**Recorded information**:
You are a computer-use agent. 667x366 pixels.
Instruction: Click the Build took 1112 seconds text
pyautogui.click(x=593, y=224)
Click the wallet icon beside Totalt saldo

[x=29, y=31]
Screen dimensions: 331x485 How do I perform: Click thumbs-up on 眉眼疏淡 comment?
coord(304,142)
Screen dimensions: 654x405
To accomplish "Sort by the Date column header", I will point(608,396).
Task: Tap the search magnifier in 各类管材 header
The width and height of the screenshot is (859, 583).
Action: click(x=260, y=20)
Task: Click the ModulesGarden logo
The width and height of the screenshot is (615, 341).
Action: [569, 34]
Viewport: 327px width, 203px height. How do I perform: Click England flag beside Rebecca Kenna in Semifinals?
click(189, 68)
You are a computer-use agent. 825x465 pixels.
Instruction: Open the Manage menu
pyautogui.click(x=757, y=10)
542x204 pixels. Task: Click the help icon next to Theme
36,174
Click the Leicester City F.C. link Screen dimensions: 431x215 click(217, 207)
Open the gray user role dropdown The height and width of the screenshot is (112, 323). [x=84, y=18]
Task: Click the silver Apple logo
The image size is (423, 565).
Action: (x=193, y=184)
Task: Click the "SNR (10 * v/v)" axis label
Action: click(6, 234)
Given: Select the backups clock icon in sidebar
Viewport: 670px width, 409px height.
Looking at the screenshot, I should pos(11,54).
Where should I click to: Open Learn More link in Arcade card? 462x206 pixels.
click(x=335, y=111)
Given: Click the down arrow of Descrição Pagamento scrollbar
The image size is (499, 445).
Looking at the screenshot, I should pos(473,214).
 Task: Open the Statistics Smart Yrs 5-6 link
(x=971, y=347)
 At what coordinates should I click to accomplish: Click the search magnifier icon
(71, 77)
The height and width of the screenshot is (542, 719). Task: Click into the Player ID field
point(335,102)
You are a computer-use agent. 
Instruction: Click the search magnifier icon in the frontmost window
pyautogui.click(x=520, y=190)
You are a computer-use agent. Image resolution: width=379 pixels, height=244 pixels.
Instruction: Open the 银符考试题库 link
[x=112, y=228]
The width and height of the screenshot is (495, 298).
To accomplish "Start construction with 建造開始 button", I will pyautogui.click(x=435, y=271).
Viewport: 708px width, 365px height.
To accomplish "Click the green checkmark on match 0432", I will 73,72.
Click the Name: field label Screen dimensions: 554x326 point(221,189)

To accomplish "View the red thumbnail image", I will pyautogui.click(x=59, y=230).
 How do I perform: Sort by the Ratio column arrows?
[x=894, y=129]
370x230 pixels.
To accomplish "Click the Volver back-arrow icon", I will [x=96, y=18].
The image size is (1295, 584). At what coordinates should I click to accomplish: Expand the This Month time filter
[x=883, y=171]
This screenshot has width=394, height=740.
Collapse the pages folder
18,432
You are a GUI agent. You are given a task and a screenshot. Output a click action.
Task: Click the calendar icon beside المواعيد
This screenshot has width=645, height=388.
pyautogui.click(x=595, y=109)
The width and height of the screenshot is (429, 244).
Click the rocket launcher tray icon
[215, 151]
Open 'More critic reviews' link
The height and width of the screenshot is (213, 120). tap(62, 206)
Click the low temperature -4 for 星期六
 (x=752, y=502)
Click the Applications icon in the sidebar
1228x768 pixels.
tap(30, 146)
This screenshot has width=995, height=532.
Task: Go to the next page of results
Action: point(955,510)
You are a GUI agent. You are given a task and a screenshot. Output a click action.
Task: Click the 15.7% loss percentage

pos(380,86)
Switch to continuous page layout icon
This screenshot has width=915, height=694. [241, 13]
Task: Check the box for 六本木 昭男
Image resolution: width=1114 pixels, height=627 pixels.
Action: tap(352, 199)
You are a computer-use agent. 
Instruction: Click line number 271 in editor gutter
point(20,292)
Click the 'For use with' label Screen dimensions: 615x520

**Exercise**: Line by line, retype the data exactly as written.

**Answer box**:
You are a computer-use agent. 667x366 pixels.
Instruction: Click the Build took 1112 seconds text
pyautogui.click(x=593, y=224)
Click the wallet icon beside Totalt saldo

[x=29, y=31]
Screen dimensions: 331x485 How do I perform: Click thumbs-up on 眉眼疏淡 comment?
coord(304,142)
Screen dimensions: 654x405
To accomplish "Sort by the Date column header", I will point(608,396).
Task: Tap the search magnifier in 各类管材 header
The width and height of the screenshot is (859, 583).
Action: click(x=260, y=20)
Task: Click the ModulesGarden logo
The width and height of the screenshot is (615, 341).
Action: [569, 34]
Viewport: 327px width, 203px height. How do I perform: Click England flag beside Rebecca Kenna in Semifinals?
click(189, 68)
You are a computer-use agent. 825x465 pixels.
Instruction: Open the Manage menu
pyautogui.click(x=757, y=10)
542x204 pixels. Task: Click the help icon next to Theme
36,174
Click the Leicester City F.C. link Screen dimensions: 431x215 click(217, 207)
Open the gray user role dropdown The height and width of the screenshot is (112, 323). [x=84, y=18]
Task: Click the silver Apple logo
The image size is (423, 565).
Action: (x=193, y=184)
Task: Click the "SNR (10 * v/v)" axis label
Action: click(6, 234)
Given: Select the backups clock icon in sidebar
Viewport: 670px width, 409px height.
Looking at the screenshot, I should pos(11,54).
Where should I click to: Open Learn More link in Arcade card? 462x206 pixels.
click(x=335, y=111)
Given: Click the down arrow of Descrição Pagamento scrollbar
The image size is (499, 445).
Looking at the screenshot, I should pos(473,214).
 Task: Open the Statistics Smart Yrs 5-6 link
(x=971, y=347)
 At what coordinates should I click to accomplish: Click the search magnifier icon
(71, 77)
The height and width of the screenshot is (542, 719). Task: Click into the Player ID field
point(335,102)
You are a computer-use agent. 
Instruction: Click the search magnifier icon in the frontmost window
pyautogui.click(x=520, y=190)
You are a computer-use agent. Image resolution: width=379 pixels, height=244 pixels.
Instruction: Open the 银符考试题库 link
[x=112, y=228]
The width and height of the screenshot is (495, 298).
To accomplish "Start construction with 建造開始 button", I will pyautogui.click(x=435, y=271).
Viewport: 708px width, 365px height.
To accomplish "Click the green checkmark on match 0432", I will 73,72.
Click the Name: field label Screen dimensions: 554x326 point(221,189)

To accomplish "View the red thumbnail image", I will pyautogui.click(x=59, y=230).
 How do I perform: Sort by the Ratio column arrows?
[x=894, y=129]
370x230 pixels.
To accomplish "Click the Volver back-arrow icon", I will [x=96, y=18].
The image size is (1295, 584). At what coordinates should I click to accomplish: Expand the This Month time filter
[x=883, y=171]
This screenshot has width=394, height=740.
Collapse the pages folder
18,432
You are a GUI agent. You are given a task and a screenshot. Output a click action.
Task: Click the calendar icon beside المواعيد
This screenshot has width=645, height=388.
pyautogui.click(x=595, y=109)
The width and height of the screenshot is (429, 244).
Click the rocket launcher tray icon
[215, 151]
Open 'More critic reviews' link
The height and width of the screenshot is (213, 120). tap(62, 206)
Click the low temperature -4 for 星期六
 (x=752, y=502)
Click the Applications icon in the sidebar
1228x768 pixels.
tap(30, 146)
This screenshot has width=995, height=532.
Task: Go to the next page of results
Action: point(955,510)
You are a GUI agent. You are given a task and a screenshot. Output a click action.
Task: Click the 15.7% loss percentage

pos(380,86)
Switch to continuous page layout icon
This screenshot has width=915, height=694. [241, 13]
Task: Check the box for 六本木 昭男
Image resolution: width=1114 pixels, height=627 pixels.
Action: tap(352, 199)
You are a computer-use agent. 
Instruction: Click line number 271 in editor gutter
point(20,292)
Click the 'For use with' label Screen dimensions: 615x520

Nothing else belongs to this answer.